I do realize that there is a certain amount of butt covering going on here, especially in this litigious environment. But is it really necessary to totally ignore the role of personal responsibility and good judgement? Don't get me started on putting us in the same category as children.

What does all of this have to do with animal loss? I realized something that Max did for me while he was alive and now that he's gone, I have to find a way to do for myself. Max saw me as whole, despite my 'reduced physical abilities'. He not only depended on me for food, water and care, I taught him how to help me. That gave me great confidence and allowed me to see myself as able to contribute something important in my world.
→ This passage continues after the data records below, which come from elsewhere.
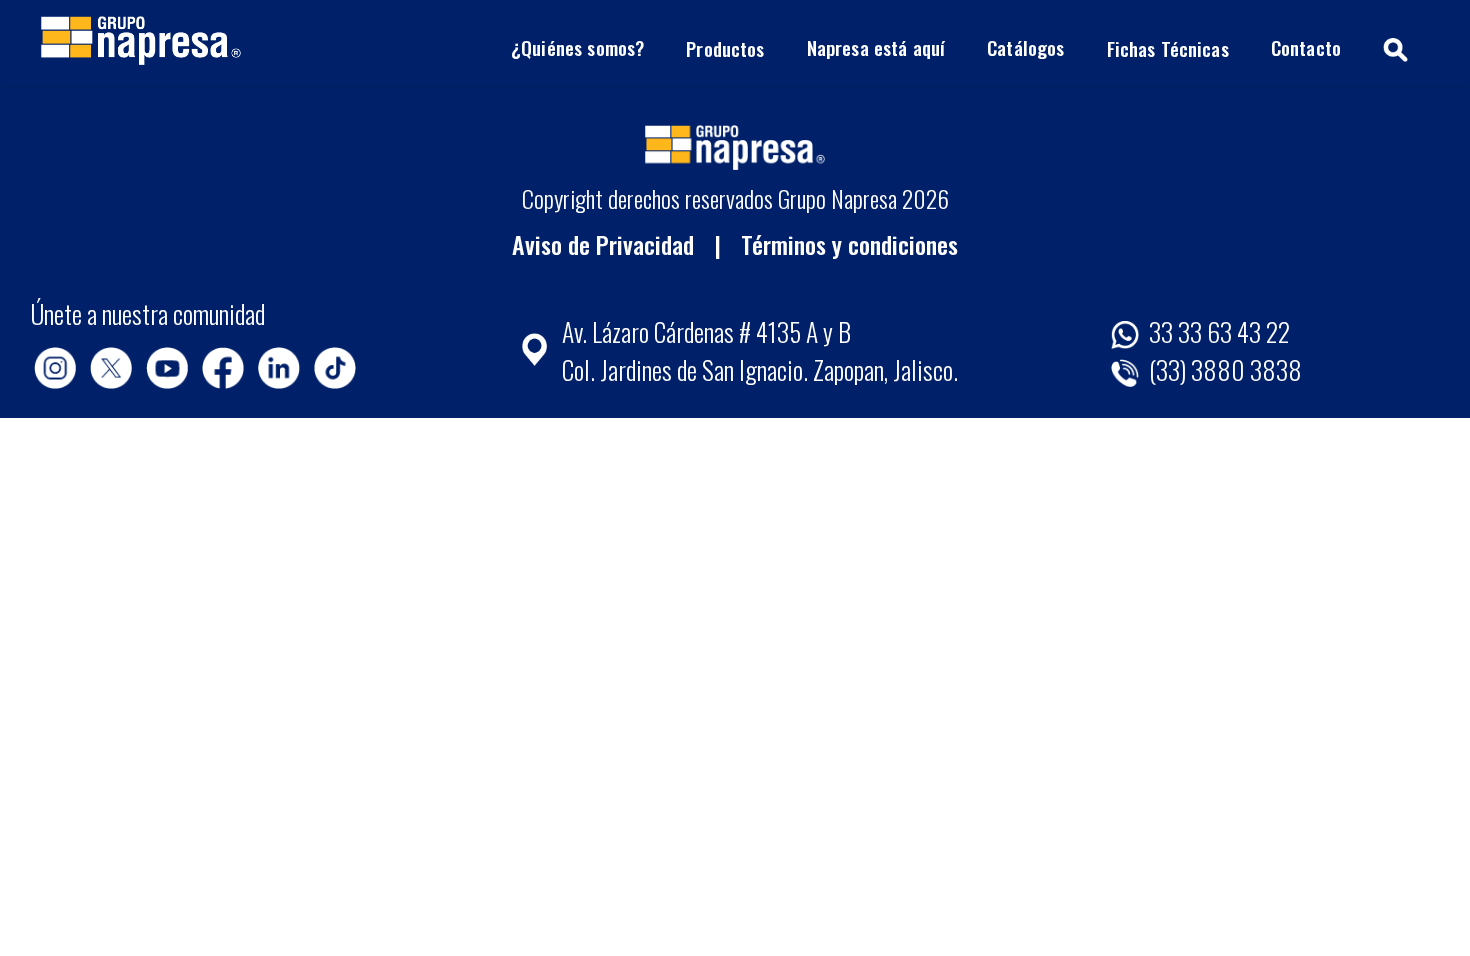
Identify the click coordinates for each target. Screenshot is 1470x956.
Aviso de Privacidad (603, 244)
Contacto (1306, 47)
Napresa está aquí (876, 47)
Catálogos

This view of me is also in stark contrast to how many others perceive me.

Helping you rediscover your own wholeness, in the absence of your friend, is one of our group purposes and it will be my pleasure to support you.

What do you think? I'd be interested to hear from you.

Euthanasia, the hardest decision...

I can only speak for myself. Choosing when Max died was difficult for me. Sure, the vet told me that his lung cancer would be the end of him in a matter of days, but exactly when that would be was up to me. Huge responsibility, at least I thought so.

Fast forward about three years. I still think about it and wonder if I did the right thing or if he would have been better off ending his days naturally. 

I don't have an answer, at least not one that applies to every situation. Some days I feel one way, some days another. That's the point though. I did the best I could in an impossible situation. And so will/did you.

We will cover this important topic in group and it will be my honor to support you.